Meatloaf With Porcini Mushrooms image

This is from Cosmopolitan magazine, it's a wonderful low-fat meatloaf that's sure to please your family. Cook Note: A meat loaf cooked in a loaf pan will be juicier than one patted into a shape and cooked in a larger pan. Do-Ahead Prep: The meat loaf can be shaped earlier in the day, wrapped tightly, and refrigerated until ready to cook.

Provided by Pinaygourmet 345142

Categories     Vegetable

Time 1h48m

Yield 8-10 serving(s)

Number Of Ingredients 16

1 ounce dried porcini mushrooms
2 tablespoons chopped fresh basil
2 tablespoons freshly grated parmesan cheese
1 whole lightly beaten egg
1 lightly beaten egg white
salt & freshly ground black pepper (to taste)
1 (6 ounce) can tomato paste
fresh basil leaf
3/4 cup quick-cooking oatmeal (not instant)
2 teaspoons olive oil
1 finely chopped large onion
1 finely minced garlic clove
1 lb extra lean ground beef
1 casing, removed and finely chopped (optional)
2 tablespoons Dijon mustard, grainy style preferred
2 tablespoons chopped fresh parsley

Steps:

  • Soak the mushrooms in ½ cup hot water until softened, about 20 minutes.
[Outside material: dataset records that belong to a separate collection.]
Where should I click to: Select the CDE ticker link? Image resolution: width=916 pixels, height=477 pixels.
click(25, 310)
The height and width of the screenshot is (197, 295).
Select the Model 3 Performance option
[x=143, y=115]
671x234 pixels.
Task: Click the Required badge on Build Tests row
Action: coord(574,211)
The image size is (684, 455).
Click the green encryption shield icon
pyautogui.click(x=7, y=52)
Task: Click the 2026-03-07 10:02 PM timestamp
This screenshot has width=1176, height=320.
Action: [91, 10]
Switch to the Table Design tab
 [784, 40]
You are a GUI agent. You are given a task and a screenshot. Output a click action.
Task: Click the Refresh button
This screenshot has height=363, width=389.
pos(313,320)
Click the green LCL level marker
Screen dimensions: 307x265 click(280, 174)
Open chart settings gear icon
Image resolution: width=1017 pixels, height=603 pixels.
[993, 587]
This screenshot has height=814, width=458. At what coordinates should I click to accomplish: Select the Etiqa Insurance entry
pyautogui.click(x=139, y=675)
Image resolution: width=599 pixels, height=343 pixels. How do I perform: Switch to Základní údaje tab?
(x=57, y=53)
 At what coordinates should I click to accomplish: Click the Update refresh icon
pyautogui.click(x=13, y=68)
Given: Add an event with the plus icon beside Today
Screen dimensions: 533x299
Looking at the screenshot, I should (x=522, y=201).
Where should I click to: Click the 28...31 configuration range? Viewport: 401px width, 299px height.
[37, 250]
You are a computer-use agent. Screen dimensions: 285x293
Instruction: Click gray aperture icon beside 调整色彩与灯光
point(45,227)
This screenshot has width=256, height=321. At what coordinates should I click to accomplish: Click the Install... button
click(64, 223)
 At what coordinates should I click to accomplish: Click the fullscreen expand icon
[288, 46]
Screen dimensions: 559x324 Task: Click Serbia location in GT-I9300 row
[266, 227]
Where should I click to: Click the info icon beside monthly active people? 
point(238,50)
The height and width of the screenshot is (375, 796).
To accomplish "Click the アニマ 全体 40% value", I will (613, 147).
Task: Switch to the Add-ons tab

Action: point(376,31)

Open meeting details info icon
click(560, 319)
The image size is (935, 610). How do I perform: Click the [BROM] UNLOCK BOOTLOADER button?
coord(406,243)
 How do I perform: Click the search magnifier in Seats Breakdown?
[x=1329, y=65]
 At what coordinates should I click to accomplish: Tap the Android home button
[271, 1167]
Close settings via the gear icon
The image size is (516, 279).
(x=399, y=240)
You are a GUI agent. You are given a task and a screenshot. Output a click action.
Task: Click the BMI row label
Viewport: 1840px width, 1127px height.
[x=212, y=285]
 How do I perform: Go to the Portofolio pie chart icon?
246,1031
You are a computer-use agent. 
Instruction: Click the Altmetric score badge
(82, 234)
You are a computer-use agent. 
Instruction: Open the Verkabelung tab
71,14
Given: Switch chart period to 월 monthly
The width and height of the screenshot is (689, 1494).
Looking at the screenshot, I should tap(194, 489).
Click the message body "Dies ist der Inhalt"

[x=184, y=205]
Strain the mushrooms, finely chop, and set aside. Strain the reserved mushroom liquid into a small bowl, stir in the oatmeal, and allow to sit at room temperature.
  • Preheat the oven to 350°F; coat a 9-x-5-x-3 inch nonstick loaf pan with nonstick cooking spray.
  • In a small skillet, heat the oil and sauté the onion over medium-high heat, stirring often, until the onion is lightly golden, about 6 to 7 minutes. Add the garlic and stir to just combine the flavors, for 30 seconds. Remove the skillet from the heat, transfer the onions to a large bowl, and allow to cool slightly.
  • Add the remaining ingredients to the onions, including the chopped mushrooms and oatmeal, mixing with your hands until well combined and place in the prepared loaf pan. Spread the tomato paste to cover the loaf.
  • Bake for 1 hour. Remove the pan from the oven and allow it to sit for about 10 minutes to allow the flavors to develop and to make it easier to slice the loaf. Slice and serve the loaf garnished with basil leaves.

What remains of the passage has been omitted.